Consigna A
Copia, por favor, el fragmento del texto proporcionado que va desde "Por eso, si" hasta "nosotros queremos morir.".
Consigna B
Según el texto proporcionado, ¿dónde mueren más de la mitad de las personas que fallecen cada año en España?

Texto proporcionado
■ ■ ■ ■ ■
La capacidad real de las intervenciones médicas para rescatar de la muerte a personas gravemente enfermas es una moneda con dos caras. Salvar de la muerte inminente a un joven atropellado con rotura hepática mediante una intervención quirúrgica es un milagro técnico, pero si ese joven se encuentra en estado vegetativo persistente por el mismo accidente entonces el resultado del rescate es más ambiguo. La cantidad de vida en sí misma puede no ser el mayor valor. Hay que considerar también la calidad de vida.

Desde el advenimiento de las tecnologías médicas de rescate las cuestiones de calidad de vida han cobrado una importancia fundamental por tres razones. La primera, los propios deseos de las personas: la mayoría de la gente, cuando se le pregunta, prefiere morir que vivir más años siendo incapaz de conocer a sus seres queridos, controlar esfínteres, salir de una cama o tragar. La segunda, el sufrimiento que las propias tecnologías puede causar: cualquier tubo insertado en nuestro organismo (sea para respirar, alimentar o introducir medicamentos) es doloroso y produce sufrimiento. La tercera, la imposibilidad de que todo el mundo pase por una cama de UCI antes de fallecer.

Por eso, si las probabilidades de extender la cantidad y/o mejorar la calidad de vida son mínimas, existe un consenso científico, social e incluso religioso para evitar el llamado encarnizamiento terapéutico. En los hospitales todos los días se toman decisiones de limitación de tratamientos de soporte vital para evitar hacer daño cuando médicamente es poco probable beneficiar. Más de la mitad de todas las personas que mueren cada año en España lo hacen fuera de un hospital, la mayoría con enfermedades crónicas; la mayoría, tras una decisión, consensuada entre familia y equipos sanitarios, de no trasladar al hospital para procurar una muerte en paz, en su casa (o su residencia), donde la mayoría de nosotros queremos morir.

Esta "gestión de la tecnología médica en el abismo" no es, sin embargo, fácil, debido a los diferentes valores y expectativas de las personas y la incertidumbre inevitable. Idealmente debería ser el propio paciente quien nos dijera cuáles son sus deseos y, en caso de no ser capaz en ese momento, que hubiera dejado escritas sus directrices anticipadas. Pero lo más frecuente es que haya que decidir con las familias hasta dónde llegar. Y aquí entra en juego la incertidumbre. Dado que no es posible decir con absoluta certeza cuáles serán los resultados de la intervención tecnológica, se han desarrollado herramientas pronósticas que permiten objetivar las probabilidades. Hay muchas y diferentes escalas, pero casi todas combinan elementos como la edad, la existencia de enfermedades debilitantes crónicas o la funcionalidad previa, con la situación clínica actual. Con toda esa información se intenta tomar una decisión prudente que pondere adecuadamente riesgos y beneficios con valores, deseos y expectativas del enfermo y/o sus familias. El proceso de toma de decisiones no es sencillo y ha de hacerse con tiempo, empatía y sensibilidad. En general, mi experiencia particular es que la inmensa mayoría de los enfermos y familias entienden la situación y toman decisiones sensatas cuando el riesgo de hacer daño con la tecnología médica sin obtener nada positivo es elevado.
■ ■ ■ ■ ■
Datos proporcionados
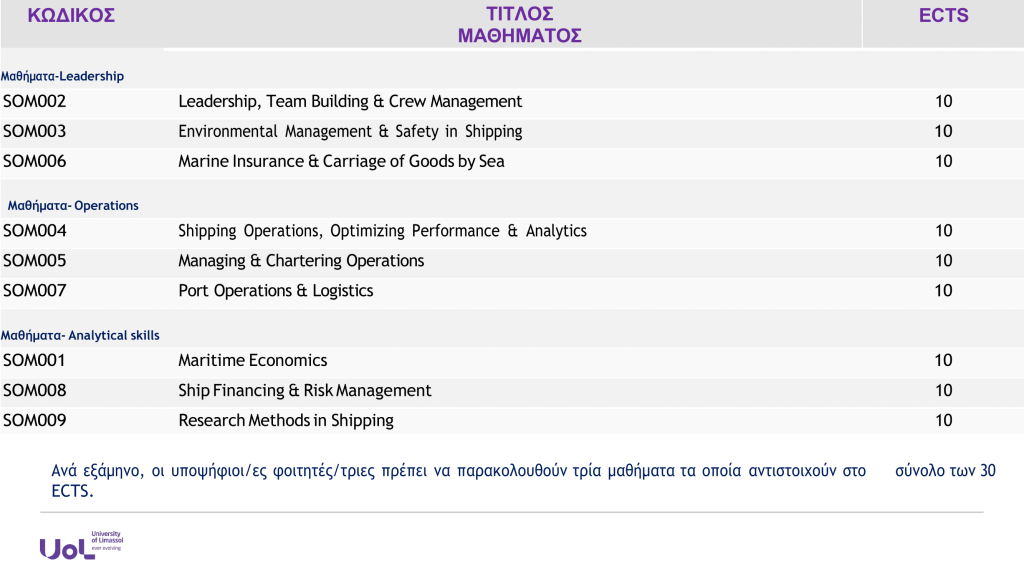Select the Μαθήματα-Analytical skills section heading
This screenshot has height=576, width=1024.
click(80, 335)
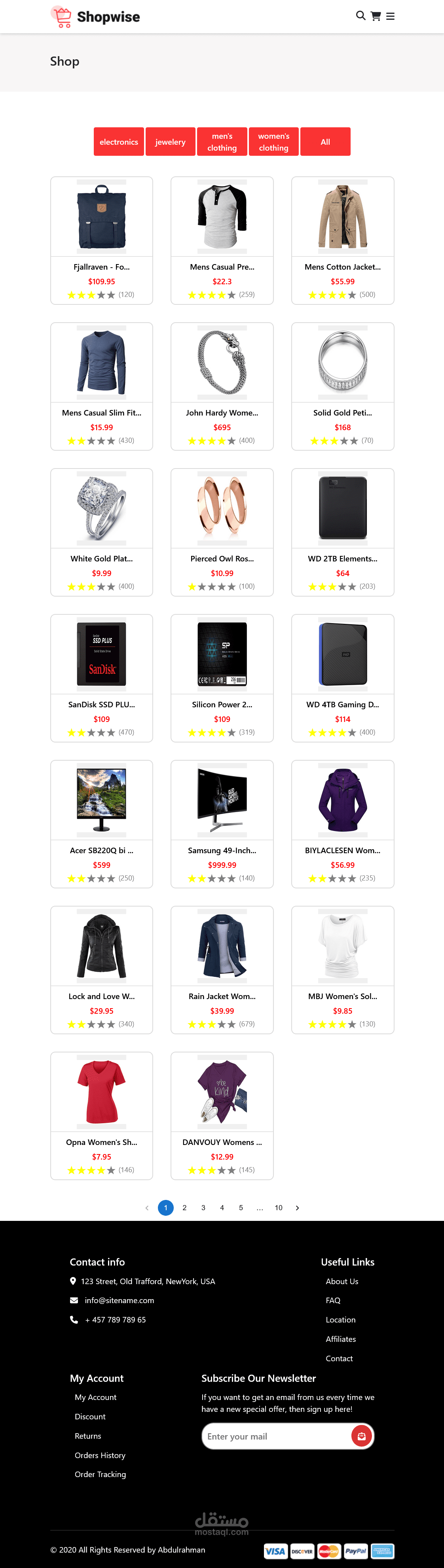The height and width of the screenshot is (1568, 444).
Task: Open the hamburger menu icon
Action: [391, 17]
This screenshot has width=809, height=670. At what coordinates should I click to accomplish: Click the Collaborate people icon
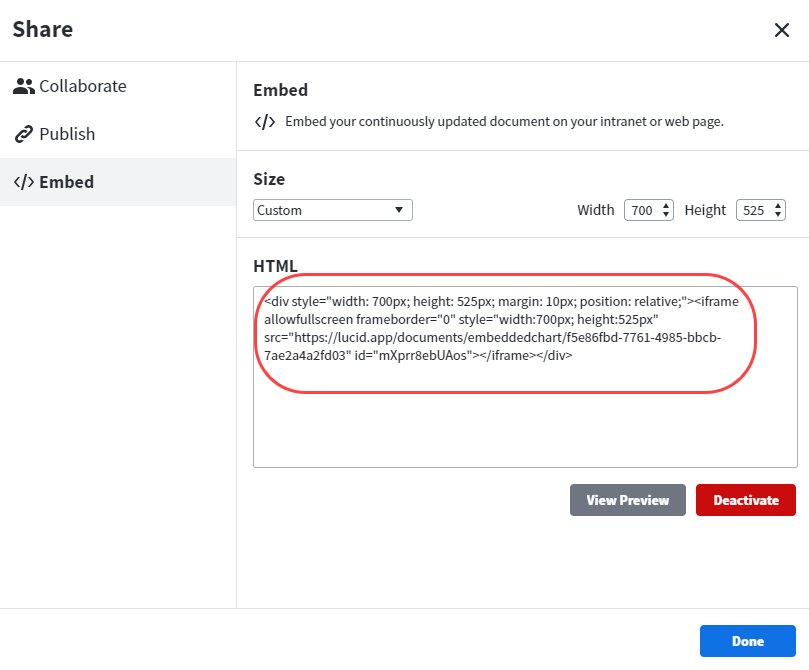[x=24, y=86]
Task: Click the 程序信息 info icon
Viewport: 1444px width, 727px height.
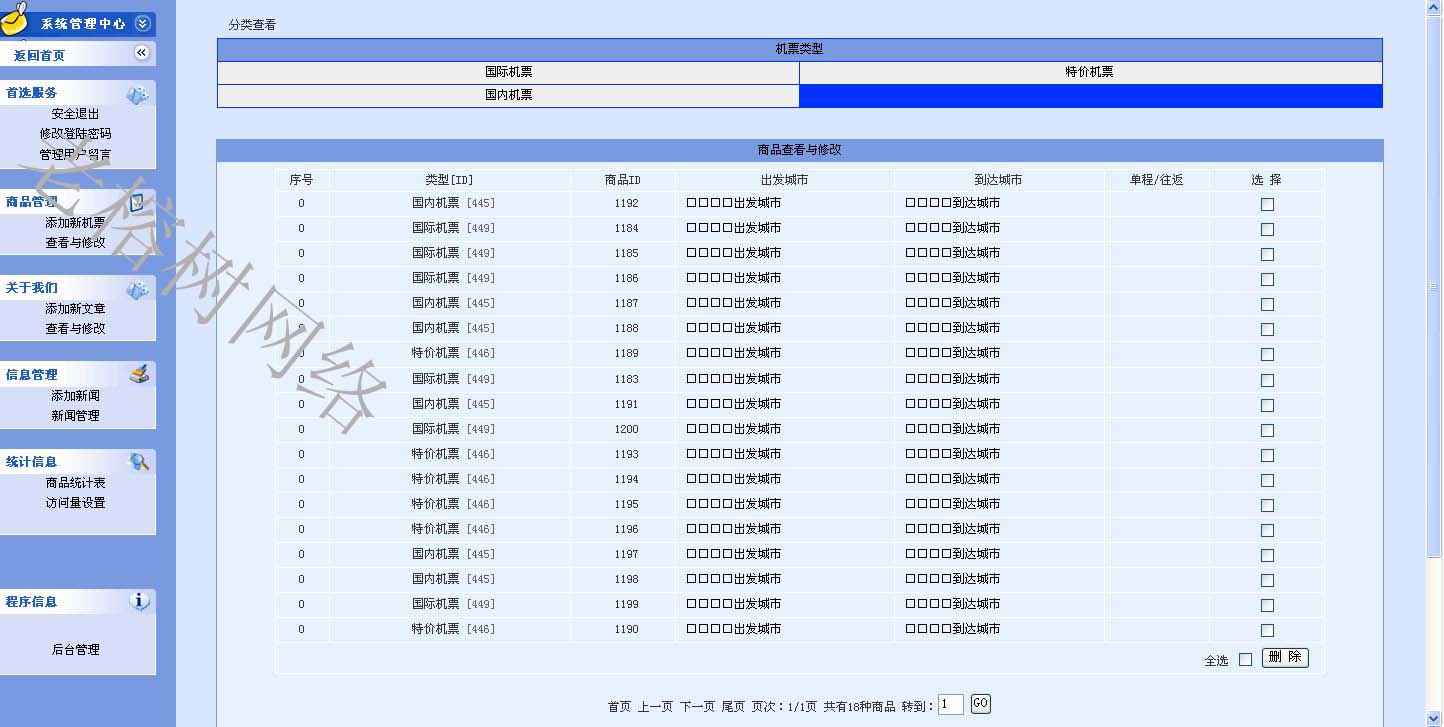Action: (x=139, y=601)
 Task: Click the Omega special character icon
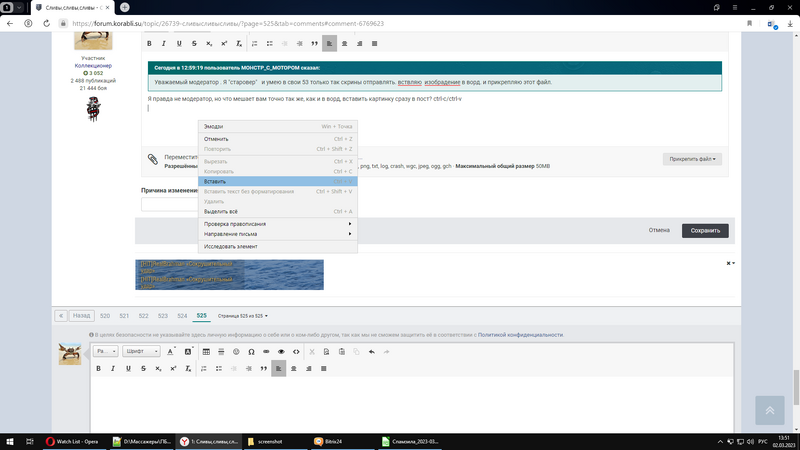point(251,352)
■ ■ ■ ■ ■
Respuesta escrita A
Por eso, si las probabilidades de extender la cantidad y/o mejorar la calidad de vida son mínimas, existe un consenso científico, social e incluso religioso para evitar el llamado encarnizamiento terapéutico. En los hospitales todos los días se toman decisiones de limitación de tratamientos de soporte vital para evitar hacer daño cuando médicamente es poco probable beneficiar. Más de la mitad de todas las personas que mueren cada año en España lo hacen fuera de un hospital, la mayoría con enfermedades crónicas; la mayoría, tras una decisión, consensuada entre familia y equipos sanitarios, de no trasladar al hospital para procurar una muerte en paz, en su casa (o su residencia), donde la mayoría de nosotros queremos morir.

Respuesta escrita B
Fuera de un hospital.